[Start of Attachment]
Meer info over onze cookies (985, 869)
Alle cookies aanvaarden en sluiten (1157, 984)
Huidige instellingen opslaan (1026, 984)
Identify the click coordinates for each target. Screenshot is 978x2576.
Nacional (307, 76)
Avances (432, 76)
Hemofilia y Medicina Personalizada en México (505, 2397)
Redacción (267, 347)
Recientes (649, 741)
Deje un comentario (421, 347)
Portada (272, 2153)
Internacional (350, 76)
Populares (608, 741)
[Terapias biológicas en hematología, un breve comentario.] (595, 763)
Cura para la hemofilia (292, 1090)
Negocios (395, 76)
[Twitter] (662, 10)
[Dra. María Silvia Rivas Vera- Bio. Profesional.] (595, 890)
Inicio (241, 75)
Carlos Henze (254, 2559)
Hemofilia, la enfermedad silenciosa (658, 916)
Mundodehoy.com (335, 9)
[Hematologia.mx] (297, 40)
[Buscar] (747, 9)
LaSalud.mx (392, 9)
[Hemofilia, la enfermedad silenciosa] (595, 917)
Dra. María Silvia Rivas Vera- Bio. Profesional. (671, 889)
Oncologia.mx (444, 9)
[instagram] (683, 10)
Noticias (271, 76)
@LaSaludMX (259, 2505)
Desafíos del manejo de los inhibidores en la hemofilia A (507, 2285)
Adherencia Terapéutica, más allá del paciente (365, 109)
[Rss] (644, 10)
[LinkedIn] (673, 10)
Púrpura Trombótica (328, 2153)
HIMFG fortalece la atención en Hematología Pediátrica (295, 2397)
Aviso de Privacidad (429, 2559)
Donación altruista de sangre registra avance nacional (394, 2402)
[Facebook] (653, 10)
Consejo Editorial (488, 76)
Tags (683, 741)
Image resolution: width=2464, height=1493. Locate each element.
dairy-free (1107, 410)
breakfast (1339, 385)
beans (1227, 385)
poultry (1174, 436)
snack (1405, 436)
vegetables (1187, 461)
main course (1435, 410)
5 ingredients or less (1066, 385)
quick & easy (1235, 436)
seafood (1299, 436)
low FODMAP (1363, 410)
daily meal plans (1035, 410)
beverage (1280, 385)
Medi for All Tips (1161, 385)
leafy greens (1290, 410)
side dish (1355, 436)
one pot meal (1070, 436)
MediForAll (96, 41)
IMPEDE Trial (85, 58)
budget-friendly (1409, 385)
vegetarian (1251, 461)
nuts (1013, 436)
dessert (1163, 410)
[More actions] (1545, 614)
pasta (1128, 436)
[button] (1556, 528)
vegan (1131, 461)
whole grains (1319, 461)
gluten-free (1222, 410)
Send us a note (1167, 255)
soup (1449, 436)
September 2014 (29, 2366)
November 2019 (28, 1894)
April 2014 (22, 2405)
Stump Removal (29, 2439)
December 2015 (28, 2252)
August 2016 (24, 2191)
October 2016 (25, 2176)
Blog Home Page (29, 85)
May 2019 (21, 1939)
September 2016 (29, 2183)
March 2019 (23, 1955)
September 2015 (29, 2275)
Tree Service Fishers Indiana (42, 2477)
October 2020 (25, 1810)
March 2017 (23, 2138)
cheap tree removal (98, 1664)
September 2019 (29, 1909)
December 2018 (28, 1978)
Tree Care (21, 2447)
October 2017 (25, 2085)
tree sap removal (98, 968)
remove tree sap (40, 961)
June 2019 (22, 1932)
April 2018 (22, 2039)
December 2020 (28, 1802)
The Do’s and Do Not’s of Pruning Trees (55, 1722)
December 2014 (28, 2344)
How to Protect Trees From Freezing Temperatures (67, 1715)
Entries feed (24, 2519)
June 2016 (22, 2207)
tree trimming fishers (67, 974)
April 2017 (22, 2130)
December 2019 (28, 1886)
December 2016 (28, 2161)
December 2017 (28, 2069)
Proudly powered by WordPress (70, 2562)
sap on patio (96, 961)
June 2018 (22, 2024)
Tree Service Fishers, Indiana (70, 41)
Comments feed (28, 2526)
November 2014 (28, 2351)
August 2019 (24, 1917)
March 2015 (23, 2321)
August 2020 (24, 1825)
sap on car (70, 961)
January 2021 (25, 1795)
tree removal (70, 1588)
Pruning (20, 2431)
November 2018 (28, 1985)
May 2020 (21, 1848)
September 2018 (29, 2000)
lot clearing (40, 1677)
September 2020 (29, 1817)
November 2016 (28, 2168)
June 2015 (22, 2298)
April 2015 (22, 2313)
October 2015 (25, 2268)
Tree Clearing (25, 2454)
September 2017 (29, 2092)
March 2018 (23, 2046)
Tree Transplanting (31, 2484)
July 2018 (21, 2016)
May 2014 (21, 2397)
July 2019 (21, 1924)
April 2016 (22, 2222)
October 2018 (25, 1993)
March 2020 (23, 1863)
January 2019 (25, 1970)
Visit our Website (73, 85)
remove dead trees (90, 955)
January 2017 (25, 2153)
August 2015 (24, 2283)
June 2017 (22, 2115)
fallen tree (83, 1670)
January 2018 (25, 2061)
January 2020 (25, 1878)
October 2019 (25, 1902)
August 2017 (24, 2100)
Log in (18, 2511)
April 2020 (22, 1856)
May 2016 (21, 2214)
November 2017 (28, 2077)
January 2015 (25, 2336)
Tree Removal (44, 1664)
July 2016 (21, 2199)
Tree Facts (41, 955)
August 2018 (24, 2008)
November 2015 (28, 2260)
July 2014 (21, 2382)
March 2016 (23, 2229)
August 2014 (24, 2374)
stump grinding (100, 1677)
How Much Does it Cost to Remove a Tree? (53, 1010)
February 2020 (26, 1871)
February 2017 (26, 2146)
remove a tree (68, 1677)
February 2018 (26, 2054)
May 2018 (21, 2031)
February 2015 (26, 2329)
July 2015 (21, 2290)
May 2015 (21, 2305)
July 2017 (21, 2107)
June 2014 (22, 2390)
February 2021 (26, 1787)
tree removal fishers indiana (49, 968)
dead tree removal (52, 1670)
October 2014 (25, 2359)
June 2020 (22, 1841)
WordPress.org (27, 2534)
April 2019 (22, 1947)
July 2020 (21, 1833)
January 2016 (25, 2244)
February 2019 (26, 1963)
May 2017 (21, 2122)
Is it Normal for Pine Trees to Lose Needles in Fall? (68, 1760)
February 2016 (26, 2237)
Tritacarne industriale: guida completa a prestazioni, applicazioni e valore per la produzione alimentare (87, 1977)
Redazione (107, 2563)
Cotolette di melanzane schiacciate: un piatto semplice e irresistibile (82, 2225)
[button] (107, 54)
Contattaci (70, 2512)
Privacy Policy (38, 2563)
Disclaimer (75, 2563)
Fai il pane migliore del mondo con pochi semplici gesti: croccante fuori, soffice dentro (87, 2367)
[End of Attachment]
-- WHAT YOU ARE ASKED TO DO --
Of the entries listed above, reproduce only the lines starting at the line containing "HIMFG fortalece la" and ending at the line containing "leafy greens (1290, 410)". Include both, exactly as they stand.

-- COMPLETED TASK --
HIMFG fortalece la atención en Hematología Pediátrica (295, 2397)
Aviso de Privacidad (429, 2559)
Donación altruista de sangre registra avance nacional (394, 2402)
[Facebook] (653, 10)
Consejo Editorial (488, 76)
Tags (683, 741)
Image resolution: width=2464, height=1493. Locate each element.
dairy-free (1107, 410)
breakfast (1339, 385)
beans (1227, 385)
poultry (1174, 436)
snack (1405, 436)
vegetables (1187, 461)
main course (1435, 410)
5 ingredients or less (1066, 385)
quick & easy (1235, 436)
seafood (1299, 436)
low FODMAP (1363, 410)
daily meal plans (1035, 410)
beverage (1280, 385)
Medi for All Tips (1161, 385)
leafy greens (1290, 410)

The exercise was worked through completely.